**Data records**
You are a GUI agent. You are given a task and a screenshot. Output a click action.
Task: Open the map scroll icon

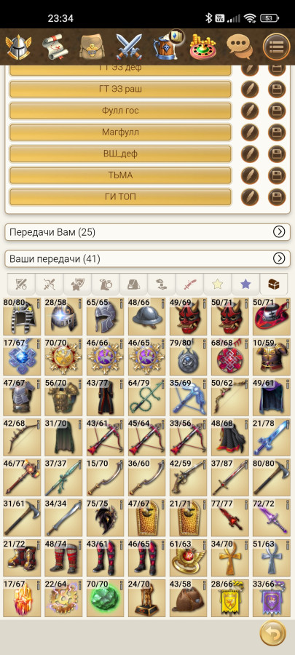(x=55, y=46)
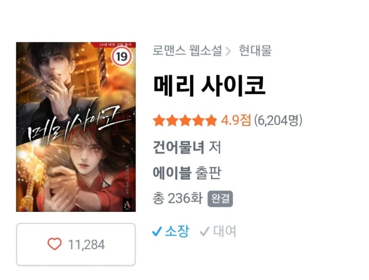Open the 현대물 subcategory breadcrumb
This screenshot has width=369, height=280.
point(255,50)
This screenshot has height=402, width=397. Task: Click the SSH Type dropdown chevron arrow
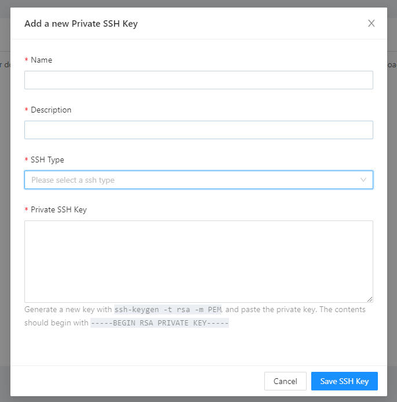363,180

**What you have to do**
Lines from the one containing "Task: Open the map scroll icon" through the end of the entries above, both included, are to be written out exactly; no pictures and no other lines.

**Result of the exercise**
Task: Open the map scroll icon

(x=55, y=46)
Open the 현대물 subcategory breadcrumb
This screenshot has width=369, height=280.
point(255,50)
This screenshot has height=402, width=397. Task: Click the SSH Type dropdown chevron arrow
363,180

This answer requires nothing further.